29/11/07

04 de febrero de 1999

DEJAR EL RENCOR, olvidarla, no poder recordar su nombre... Pero aún la quiero, es decir, aún no puedo evitar pensarla y desearla a diario.

Por eso mi “opción”, hoy, es esta: llenar tantas páginas como sea necesario para que mi voz solo sea un ronroneo irreconocible; que el dolor se pierda perdiéndome en este bullicio de las páginas incesantes; desaparecer en una redundancia infinita y adormecerme como se duermen los brazos o los pies o la consciencia con la repetición mecánica de una misma frase o apenas de una sílaba…

Cuando se ama y se odia tanto a la misma persona, pero a ella personalmente no se le puede ya ofrecer amor —porque no lo quiere— ni odio —porque uno es patéticamente aprensivo— no queda más que amarla y odiarla así, aquí, en la más inocua contradicción de las páginas que se llenan con la única esperanza de que algún día agoten el deseo de seguirlas llenando.

Aquí puedo darle todo y quitárselo de nuevo a mi antojo. ¿No se trata de eso, escribir? Aquí soy un demiurgo capaz de tomar su odio y convertirlo en puñal o cielo, en novela o verso o disparate…

Sin embargo, no consigo decidir si debiera escribir su deslealtad, exponer sus cobardías, devolverle sus burlas y exhibir su egoísmo... Escribirlo, digo, explícitamente, literalmente. O si, al menos, debiera hacerlo literariamente, para no ser tan brutal, es decir, pasar su desprecio por el filtro o el velo de la “ficción”, como si de esa manera pudiera salvarla a ella de la ignominia o de mi propio desprecio enamorado, o como si de esa manera pudiera yo mismo salvarme de algo, por ejemplo de mí mismo...

Ella se rió en mi cara. Esa es hoy mi más amarga certeza. Le dije que sufría, que me dolía su ausencia... Su sonrisita arrogante… Como la puta vida cuando decide matar impróvidamente a alguien que nunca ha fumado ni bebido y hace ejercicio y recoge animalitos en la calle y cuida amorosamente a su madre demente: leucemia fulminante, muerte en dos semanas, atropello por borracho, resbalón en las escaleras de la iglesia… Diana, como un accidente, un día cualquiera simplemente me espetó que se marchaba.

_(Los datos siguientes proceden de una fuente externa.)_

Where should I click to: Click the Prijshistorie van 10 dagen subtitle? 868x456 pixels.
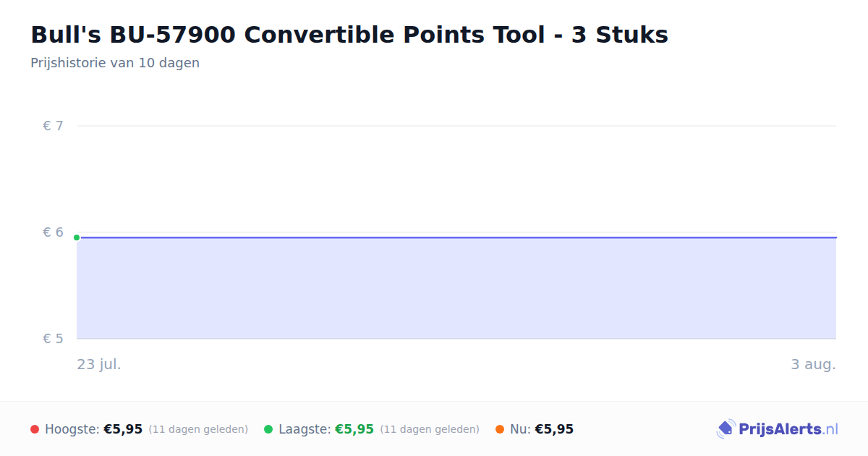(x=115, y=63)
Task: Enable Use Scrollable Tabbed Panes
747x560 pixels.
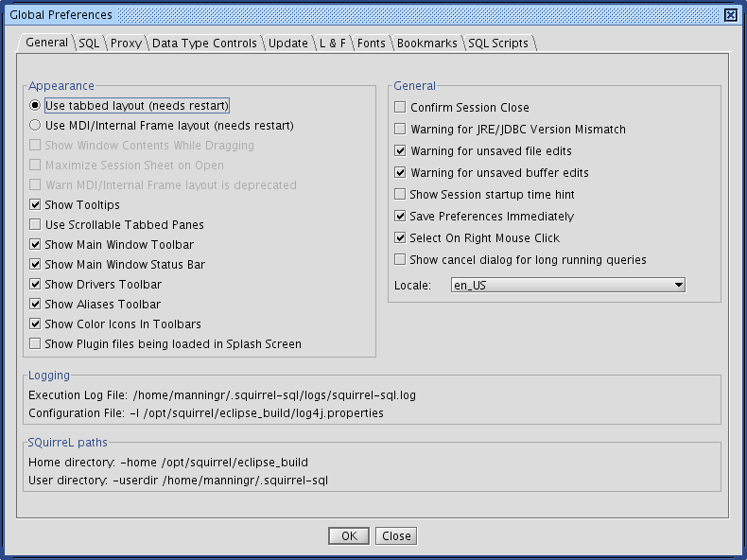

Me inclino a creer que sí debiera registrar su vileza, aunque tal vez cubriéndola de ficción, cambiar su nombre y el mío, su rostro y el mío, su historia y la mía y hacer una novela en la que nosotros no fuésemos nosotros sino personajes y, gracias a esa jugarreta, fuésemos más reales aún que la realidad misma que hemos vivido: más universales y duros, menos personales o biográficos y por eso más atractivos y, dependiendo de la historia, hasta más políticos, más verdaderos o heroicos, porque, ¿tiene sentido contar un par de vidas comunes y corrientes, sin hechos extraordinarios?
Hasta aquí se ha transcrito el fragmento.